We haven’t quite gotten to Mad Max yet though. First up has been tales of apocalypse in mythology. We kicked off the term learning about Ragnarok and reading some of the Poetic Edda. Next up was flood myths. I found this great article from geologist David R. Montgomery that documents geological evidence for some big ass glacial floods that likely inspired everything from the Noah and the Ark myth to flood myths amongst the Yakima and Spokane native American tribes in the Pacific Northwest. Cool stuff. Biblical-Type Floods Are Real, and They're Absolutely Enormous.

Next up was some New Testament Biblical apocalypse. I don’t know what John of Patmos was smoking when he wrote "Revelation," but I need to find out. I thought I wrote some dark, wacked out stuff, but my writing doesn’t hold a candle to the crazy imagery and symbolism in "Revelation." It’s no wonder Thomas Jefferson called the chapter the “ravings of a maniac.” To lighten things up, I had my students read this great short story from Richard Parks: "Four Horsemen, at Their Leisure."

Forthcoming in the class we’ll be taking a look at alien invasion and conquest of Earth, nuclear holocaust, the zombie apocalypse, and ecological apocalypse. If you have any reading or viewing suggestions for me, please let me know in the comments below. On a related note, I’m using the class as a good excuse to finally read A Canticle for Leibowitz. I’m about halfway in and enjoying it. It has a subtle, dry sense of humor that’s keeping me going despite the slow pacing and irregular story arc.

On the Boob-Tube
I don’t watch TV too often. Seriously, I still haven’t even seen the second season of Game of Thrones yet (but my DVD box set is in the mail—finally!). There are a couple of shows I’ve been watching though. The first is my mainstay, The Walking Dead. It’s really turning into a love-hate relationship for me. The first season was awesome. The second season started stupidly slow, but managed to salvage itself with a great mid-season finale and some good carnage building up to the season finale. Now we’re in the middle of the third season and I feel like the writers are needlessly manipulating us with unbelievable, unnecessary character drama. I’m still on-board with Daryl and Glen, but this whole business with Rick going crazy every time he has a down moment is downright annoying. I can’t help but feel like I’ve been duped into liking a poorly written show because I’m blinded by my love for zombies and I’m so invested in Rick, Daryl, and Glen (Carl can go wash his mouth out with a gun as far as I’m concerned). I don’t know. What do you all think?

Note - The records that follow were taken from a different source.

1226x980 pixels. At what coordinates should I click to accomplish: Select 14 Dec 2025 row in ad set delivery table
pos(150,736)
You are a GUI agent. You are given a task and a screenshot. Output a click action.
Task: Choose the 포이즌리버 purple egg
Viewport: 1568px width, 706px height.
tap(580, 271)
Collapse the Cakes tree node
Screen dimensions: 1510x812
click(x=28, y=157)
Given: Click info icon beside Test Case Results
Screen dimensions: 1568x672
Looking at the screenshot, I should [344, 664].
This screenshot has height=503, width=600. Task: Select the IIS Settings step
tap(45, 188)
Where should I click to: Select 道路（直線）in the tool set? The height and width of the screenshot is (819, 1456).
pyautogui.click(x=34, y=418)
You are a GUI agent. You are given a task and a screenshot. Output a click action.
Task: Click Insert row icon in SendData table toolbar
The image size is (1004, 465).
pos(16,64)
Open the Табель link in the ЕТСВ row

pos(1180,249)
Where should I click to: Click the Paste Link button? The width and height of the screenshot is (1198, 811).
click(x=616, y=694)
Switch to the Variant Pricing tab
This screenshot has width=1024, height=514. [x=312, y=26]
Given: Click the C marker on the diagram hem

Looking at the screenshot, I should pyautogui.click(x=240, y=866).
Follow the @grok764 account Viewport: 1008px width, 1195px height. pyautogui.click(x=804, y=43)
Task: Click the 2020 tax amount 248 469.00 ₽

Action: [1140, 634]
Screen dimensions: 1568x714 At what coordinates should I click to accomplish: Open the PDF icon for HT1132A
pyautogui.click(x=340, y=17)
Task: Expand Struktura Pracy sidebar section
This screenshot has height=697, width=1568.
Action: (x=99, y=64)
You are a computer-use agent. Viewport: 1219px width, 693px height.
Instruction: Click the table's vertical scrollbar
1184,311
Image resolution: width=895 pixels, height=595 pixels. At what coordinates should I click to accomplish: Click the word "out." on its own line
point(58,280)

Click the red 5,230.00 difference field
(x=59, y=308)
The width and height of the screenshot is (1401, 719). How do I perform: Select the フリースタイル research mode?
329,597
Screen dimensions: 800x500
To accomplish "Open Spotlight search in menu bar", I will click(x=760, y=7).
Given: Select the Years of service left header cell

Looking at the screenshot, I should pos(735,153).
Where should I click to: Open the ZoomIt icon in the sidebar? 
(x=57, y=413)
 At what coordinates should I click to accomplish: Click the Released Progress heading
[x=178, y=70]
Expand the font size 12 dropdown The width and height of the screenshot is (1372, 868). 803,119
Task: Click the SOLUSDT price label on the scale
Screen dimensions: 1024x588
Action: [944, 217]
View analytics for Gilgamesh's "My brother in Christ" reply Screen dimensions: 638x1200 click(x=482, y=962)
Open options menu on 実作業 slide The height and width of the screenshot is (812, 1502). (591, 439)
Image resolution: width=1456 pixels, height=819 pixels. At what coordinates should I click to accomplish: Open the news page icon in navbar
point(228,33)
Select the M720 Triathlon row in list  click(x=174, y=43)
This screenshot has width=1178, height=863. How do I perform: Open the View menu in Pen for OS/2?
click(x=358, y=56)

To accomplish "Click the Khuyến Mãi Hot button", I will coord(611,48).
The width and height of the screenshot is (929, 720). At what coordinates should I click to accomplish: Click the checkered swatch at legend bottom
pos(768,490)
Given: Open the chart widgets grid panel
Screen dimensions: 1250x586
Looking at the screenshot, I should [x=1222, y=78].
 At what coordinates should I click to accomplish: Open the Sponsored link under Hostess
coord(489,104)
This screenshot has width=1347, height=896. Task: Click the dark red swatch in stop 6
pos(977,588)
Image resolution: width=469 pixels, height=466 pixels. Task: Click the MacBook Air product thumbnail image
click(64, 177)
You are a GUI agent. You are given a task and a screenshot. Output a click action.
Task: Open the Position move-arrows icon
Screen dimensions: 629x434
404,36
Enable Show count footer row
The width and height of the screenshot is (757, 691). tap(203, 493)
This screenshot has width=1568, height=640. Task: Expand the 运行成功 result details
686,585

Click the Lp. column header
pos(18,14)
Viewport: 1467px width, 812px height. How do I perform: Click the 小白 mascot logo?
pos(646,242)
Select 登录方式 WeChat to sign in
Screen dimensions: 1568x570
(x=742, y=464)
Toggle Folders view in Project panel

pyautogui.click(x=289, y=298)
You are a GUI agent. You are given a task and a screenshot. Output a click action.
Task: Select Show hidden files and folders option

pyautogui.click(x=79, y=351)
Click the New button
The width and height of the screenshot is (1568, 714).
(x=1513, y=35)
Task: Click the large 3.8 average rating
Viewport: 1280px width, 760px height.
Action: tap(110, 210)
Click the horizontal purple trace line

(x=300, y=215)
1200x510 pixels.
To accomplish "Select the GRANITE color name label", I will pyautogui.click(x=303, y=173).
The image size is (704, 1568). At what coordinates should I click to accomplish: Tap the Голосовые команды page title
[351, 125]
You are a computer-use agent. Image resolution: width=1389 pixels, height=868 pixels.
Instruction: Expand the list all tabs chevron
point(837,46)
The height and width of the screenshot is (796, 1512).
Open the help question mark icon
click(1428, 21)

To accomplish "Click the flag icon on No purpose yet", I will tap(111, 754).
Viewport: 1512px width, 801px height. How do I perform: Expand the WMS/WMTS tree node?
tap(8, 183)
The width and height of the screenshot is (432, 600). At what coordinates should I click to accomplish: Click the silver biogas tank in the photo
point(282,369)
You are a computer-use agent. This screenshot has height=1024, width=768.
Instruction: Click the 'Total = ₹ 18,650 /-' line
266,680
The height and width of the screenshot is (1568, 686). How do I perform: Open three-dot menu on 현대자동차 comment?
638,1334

The second show I finished up this winter was American Horror Story: Asylum. I don’t have much to say apart from that I loved it. The look, the feel, the writing, the acting was all top notch. I mean, it doesn’t get much better than a mash-up of serial killers, aliens, demonic possessions, and Nazi torture doctors. My only complaint is that the last two episodes were too epilogue-ish. In fact, they were sort of pointless. I think the show would have been stronger without the second, present-day storyline. I mean Dylan McDermott was awesome in the first season, but his character was unnecessary in the second season, and I feel the same way about Adam Levine as I do about Carl from The Walking Dead.

That’s all for now. I was gonna bitch about Ridley Scott’s Prometheus, but I don’t have any other movies to chat about and now that I think about it, Prometheus was so disappointing it’s not worth wasting my breath on. I’ll be back next week with a teaser from Dreamwielder. Cheers!

-Garrett Calcaterra


  1. You're totally on the money about Rick's character. He's crazy when it's convenient for the storyline, and then he's sane when they need him to save the day. Not buying it for a second! You score minus points, however, for calling it the boob-tube.

  2. Thanks. Is "idiot box" a preferable euphemism?